His last major canoe trip was a 175-mile run upriver from Fredericton, New Brunswick, to Madawaska in 1985 with Boy Scout Troop 270 as they retraced the route taken by Acadians when they settled the St. John Valley in 1785.

It was clear to friends who over the years had the opportunity to canoe and visit with Marquis along the shores of the Allagash River, the expanses of the St. John River and the lakes and streams of the Fish River chain of lakes that he loved his people dearly, God reverently, and the wilderness, where he was at his best, completely.

He spent his last years at the Northern Maine Medical Center and Forest Hill Manor Nursing Home, both at Fort Kent, giving solace to the sick and dying.

“You are an inspiration for faith and life, and you are a good human being,” a fellow priest, the Rev.
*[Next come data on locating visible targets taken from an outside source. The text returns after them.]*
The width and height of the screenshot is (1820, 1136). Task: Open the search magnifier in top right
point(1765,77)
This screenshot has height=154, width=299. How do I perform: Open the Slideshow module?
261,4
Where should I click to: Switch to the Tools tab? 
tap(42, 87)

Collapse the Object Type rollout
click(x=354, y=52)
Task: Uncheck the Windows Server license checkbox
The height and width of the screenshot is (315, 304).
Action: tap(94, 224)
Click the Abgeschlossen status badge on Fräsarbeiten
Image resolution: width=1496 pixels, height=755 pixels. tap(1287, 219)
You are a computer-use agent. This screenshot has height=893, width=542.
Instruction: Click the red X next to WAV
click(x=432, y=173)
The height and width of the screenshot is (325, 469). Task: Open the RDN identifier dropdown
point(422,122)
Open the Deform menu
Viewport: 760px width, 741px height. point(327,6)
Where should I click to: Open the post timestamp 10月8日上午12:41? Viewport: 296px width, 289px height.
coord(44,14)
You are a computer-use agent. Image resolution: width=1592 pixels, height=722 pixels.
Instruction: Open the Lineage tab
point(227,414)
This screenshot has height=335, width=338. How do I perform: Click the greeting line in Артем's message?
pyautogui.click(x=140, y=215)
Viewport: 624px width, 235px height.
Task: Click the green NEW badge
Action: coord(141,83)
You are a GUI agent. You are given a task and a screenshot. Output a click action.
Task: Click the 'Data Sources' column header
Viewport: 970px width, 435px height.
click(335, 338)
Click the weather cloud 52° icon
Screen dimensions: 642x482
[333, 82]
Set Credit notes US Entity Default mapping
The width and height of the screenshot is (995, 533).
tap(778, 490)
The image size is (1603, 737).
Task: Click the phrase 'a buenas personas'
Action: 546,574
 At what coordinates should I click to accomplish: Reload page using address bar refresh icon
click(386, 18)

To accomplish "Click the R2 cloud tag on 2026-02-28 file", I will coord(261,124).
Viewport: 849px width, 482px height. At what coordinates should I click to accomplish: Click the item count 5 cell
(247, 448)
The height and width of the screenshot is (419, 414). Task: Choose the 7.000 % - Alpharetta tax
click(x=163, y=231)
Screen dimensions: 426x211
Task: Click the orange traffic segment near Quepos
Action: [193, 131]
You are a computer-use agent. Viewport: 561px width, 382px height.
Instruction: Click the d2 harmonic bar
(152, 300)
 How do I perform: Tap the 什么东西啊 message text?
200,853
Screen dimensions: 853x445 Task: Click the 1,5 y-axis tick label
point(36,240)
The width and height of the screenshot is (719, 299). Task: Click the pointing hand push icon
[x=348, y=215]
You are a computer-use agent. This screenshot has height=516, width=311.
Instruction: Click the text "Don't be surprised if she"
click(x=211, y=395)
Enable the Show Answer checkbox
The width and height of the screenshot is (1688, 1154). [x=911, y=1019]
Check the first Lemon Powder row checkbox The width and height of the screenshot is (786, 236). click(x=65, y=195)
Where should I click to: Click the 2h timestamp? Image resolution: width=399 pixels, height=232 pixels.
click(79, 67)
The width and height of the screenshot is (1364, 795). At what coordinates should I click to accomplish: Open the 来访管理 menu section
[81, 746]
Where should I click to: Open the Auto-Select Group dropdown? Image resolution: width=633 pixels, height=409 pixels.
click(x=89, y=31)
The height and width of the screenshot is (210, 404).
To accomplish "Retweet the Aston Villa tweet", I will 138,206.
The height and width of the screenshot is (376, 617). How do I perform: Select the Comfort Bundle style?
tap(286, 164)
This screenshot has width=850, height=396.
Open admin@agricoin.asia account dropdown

Leopold Nicknair, told him on his 60th anniversary as a priest.

Marquis was a native of Baker Brook, New Brunswick, one of eight children of Joseph and Anastasie Marquis. As a young man, he worked in the northern Maine woods as a lumberjack, with his father. He was predeceased by his parents and seven of his brothers and sisters.

He studied at Lavall University in Quebec City, Quebec, and studied theology in Richelieu, Quebec, and Lebret, Sasketchewan.

Ill health brought him to Maine after he served the religious needs of Canadian and American First Nations in Saskatchewan, Manitoba and Minnesota.

In Maine, he served in parishes in Greenville, Calais, Fort Fairfield, Ellsworth, Eagle Lake, Stratton, St. John Plantation, North Caribou, Stockholm, Limestone, Grand Isle, Frenchville and Fort Kent.

Correction: This article ran on page C2 in the State and Coastal editions.